Per il gip “appare evidente che Gianluigi Torzi, con la collaborazione attiva di prestanome e di tecnici di fiducia, si serva di numerose società, operanti anche all’estero, come schermo per la propria attività imprenditoriale, in gran parte basata sull’elusione fiscale, provvedendo al reimpiego dei proventi illeciti in speculazioni finanziarie”. Secondo il giudice per le indagini preliminari “deve ritenersi assolutamente concreto ed attuale il pericolo di reiterazione di delitti della stessa specie di quelli per cui si procede da parte degli indagati, tenuto conto della natura non occasionale dei reati contestati”.

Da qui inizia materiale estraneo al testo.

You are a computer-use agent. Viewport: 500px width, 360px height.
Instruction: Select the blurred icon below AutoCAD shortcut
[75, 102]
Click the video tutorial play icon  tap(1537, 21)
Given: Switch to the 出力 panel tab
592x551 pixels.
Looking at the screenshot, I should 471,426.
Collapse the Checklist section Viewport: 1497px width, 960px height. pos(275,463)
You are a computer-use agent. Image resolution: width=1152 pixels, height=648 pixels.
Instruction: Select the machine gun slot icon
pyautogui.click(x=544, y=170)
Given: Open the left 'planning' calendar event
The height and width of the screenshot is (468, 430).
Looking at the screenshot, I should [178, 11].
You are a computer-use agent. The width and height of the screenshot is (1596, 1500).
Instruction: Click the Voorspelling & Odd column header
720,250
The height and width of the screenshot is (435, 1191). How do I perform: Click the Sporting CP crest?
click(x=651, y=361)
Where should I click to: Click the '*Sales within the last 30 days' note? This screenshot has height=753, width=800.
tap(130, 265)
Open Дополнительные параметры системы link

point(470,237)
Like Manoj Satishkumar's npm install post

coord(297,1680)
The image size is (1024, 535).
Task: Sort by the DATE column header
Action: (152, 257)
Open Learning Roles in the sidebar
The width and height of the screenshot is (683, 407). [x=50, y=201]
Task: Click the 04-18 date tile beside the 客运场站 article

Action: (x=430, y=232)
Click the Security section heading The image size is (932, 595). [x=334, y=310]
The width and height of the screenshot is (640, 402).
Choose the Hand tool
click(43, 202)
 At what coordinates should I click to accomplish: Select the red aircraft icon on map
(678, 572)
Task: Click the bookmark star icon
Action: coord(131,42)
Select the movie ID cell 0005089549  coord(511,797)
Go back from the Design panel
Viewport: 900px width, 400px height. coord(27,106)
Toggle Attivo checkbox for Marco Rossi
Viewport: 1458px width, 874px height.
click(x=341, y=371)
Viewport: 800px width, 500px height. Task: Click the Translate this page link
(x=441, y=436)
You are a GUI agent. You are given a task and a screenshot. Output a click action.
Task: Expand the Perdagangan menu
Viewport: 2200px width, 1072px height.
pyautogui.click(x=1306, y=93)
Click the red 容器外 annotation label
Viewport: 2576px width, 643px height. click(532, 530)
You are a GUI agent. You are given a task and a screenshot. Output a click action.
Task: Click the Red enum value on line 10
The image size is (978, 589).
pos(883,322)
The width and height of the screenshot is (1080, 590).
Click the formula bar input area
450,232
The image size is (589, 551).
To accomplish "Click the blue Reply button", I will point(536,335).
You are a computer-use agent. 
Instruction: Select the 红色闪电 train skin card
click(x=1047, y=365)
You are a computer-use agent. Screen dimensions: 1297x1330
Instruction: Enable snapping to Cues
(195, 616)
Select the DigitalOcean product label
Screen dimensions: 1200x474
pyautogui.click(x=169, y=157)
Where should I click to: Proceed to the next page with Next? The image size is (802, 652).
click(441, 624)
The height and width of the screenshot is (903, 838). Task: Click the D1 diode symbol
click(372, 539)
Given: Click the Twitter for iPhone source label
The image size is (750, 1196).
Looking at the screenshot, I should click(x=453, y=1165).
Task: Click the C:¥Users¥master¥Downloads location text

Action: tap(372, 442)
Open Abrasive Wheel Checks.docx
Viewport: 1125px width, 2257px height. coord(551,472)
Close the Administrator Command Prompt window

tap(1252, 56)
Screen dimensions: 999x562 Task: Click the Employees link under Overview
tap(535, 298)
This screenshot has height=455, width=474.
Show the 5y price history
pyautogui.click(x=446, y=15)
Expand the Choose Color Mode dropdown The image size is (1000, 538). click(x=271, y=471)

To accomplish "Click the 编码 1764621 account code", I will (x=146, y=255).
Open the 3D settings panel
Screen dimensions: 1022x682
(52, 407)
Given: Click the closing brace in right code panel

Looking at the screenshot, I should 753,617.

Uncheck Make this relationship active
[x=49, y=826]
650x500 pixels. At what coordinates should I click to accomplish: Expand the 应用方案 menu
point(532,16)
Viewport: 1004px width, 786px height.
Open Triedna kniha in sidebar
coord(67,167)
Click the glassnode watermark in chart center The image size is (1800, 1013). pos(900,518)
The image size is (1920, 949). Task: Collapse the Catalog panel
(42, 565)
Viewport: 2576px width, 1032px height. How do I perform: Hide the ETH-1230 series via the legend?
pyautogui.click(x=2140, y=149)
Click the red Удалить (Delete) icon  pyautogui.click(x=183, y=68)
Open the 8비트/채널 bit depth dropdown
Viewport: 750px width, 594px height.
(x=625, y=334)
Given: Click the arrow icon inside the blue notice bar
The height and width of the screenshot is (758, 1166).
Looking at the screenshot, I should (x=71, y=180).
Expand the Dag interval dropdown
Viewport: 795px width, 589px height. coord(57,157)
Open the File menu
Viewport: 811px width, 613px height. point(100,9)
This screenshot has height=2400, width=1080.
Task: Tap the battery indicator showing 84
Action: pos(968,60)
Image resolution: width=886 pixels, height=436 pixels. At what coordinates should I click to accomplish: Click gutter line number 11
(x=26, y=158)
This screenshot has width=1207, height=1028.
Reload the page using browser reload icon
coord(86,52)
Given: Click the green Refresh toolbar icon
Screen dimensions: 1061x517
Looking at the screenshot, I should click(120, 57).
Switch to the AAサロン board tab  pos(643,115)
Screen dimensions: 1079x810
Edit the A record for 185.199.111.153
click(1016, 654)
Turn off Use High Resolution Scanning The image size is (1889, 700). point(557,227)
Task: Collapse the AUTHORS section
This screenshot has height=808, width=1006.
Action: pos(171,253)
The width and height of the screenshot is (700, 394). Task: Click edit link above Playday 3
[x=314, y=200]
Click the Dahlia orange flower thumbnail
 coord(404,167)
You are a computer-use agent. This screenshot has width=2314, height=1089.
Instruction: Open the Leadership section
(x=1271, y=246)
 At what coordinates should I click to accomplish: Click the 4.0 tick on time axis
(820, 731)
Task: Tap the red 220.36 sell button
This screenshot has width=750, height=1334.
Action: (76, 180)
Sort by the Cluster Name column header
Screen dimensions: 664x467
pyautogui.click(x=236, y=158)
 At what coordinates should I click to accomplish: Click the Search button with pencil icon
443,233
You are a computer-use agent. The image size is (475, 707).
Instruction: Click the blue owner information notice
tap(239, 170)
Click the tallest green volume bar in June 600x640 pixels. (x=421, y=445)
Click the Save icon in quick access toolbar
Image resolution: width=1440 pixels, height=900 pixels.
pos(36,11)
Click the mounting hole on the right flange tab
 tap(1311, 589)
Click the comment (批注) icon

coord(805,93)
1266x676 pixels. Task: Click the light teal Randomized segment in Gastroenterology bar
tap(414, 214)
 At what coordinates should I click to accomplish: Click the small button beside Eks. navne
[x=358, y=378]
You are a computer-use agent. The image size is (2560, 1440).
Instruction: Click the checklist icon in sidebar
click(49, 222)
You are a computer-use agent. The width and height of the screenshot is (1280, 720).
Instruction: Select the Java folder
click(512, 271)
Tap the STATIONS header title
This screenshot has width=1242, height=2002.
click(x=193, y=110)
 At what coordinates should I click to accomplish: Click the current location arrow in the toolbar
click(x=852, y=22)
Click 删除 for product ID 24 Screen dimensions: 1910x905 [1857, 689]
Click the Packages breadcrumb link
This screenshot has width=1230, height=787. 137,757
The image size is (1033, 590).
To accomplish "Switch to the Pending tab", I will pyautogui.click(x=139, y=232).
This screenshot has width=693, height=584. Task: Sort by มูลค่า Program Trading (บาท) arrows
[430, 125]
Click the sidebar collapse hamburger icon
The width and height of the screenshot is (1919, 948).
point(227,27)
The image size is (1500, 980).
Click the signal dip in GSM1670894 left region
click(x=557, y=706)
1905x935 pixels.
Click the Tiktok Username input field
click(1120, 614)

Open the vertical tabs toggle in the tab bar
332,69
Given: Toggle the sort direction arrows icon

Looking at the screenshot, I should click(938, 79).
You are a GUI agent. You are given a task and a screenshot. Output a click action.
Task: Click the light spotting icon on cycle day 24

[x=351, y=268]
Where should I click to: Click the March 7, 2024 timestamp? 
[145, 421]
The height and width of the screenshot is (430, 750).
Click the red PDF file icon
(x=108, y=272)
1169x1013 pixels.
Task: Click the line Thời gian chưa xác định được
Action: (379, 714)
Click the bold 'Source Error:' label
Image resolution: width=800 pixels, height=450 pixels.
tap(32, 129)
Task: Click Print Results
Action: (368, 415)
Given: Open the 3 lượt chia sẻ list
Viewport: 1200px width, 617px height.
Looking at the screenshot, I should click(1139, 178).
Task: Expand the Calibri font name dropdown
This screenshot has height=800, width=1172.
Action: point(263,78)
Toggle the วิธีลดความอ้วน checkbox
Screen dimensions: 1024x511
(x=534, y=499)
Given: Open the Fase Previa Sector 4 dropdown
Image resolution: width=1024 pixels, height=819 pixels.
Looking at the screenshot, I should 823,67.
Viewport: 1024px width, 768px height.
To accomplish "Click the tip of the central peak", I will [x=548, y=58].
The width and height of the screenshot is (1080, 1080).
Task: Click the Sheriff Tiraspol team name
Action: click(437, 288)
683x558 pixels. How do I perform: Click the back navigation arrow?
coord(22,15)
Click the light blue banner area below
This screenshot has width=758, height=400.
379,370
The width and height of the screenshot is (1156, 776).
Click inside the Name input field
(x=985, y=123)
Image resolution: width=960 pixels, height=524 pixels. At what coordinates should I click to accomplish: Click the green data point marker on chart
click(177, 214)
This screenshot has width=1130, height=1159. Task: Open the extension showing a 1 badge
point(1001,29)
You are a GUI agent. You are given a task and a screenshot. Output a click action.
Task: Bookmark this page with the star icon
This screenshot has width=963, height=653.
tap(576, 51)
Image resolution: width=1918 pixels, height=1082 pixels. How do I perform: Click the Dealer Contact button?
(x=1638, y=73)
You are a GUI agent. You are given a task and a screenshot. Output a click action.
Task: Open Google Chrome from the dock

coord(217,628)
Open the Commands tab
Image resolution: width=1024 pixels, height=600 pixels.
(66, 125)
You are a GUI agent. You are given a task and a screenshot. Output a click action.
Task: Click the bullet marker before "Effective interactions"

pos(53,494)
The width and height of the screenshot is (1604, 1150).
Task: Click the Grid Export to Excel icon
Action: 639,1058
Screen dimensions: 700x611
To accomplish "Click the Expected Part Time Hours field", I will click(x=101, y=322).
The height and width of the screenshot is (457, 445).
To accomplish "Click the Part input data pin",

Una ricostruzione che i difensori di Torzi, gli avvocati Marco Franco e Ambra Giovene, respingono con forza. “Impugneremo questo provvedimento davanti al Riesame”, afferma Giovene, dicendosi “stupita” dall’ordine di arresto. “Si tratta di un provvedimento – spiega – di cui siamo venuti a conoscenza dalla stampa e che riguarda fatti già oggetto del mandato di cattura del Promotore di Giustizia del Vaticano del giugno 2020 e già oggetto di una pronuncia del giudice inglese che ha escluso la ricostruzione formulata dal Promotore di Giustizia. Per noi è sconcertante che ci sia un’ordinanza di custodia cautelare in relazione a fatti sovrapponibili a quelli già oggetto d’indagine da parte dello Stato della Città del Vaticano e già oggetto di una decisione di una corte inglese che ha rigettato la richiesta di sequestro di conti correnti del mio assistito in quanto basata su una ricostruzione non fondata. Adesso quella stessa ricostruzione viene riproposta anche in Italia, con l’aggiunta di ipotesi di reato fiscali”. Lo scorso 24 marzo il giudice inglese Walter Baumgarten, della Crown Court di Southwark, ha annullato il sequestro di conti e asset nei confronti di Torzi in relazione alla presunta estorsione, affermando che non si trattò di un ricatto, ma di una normale “transazione economica”.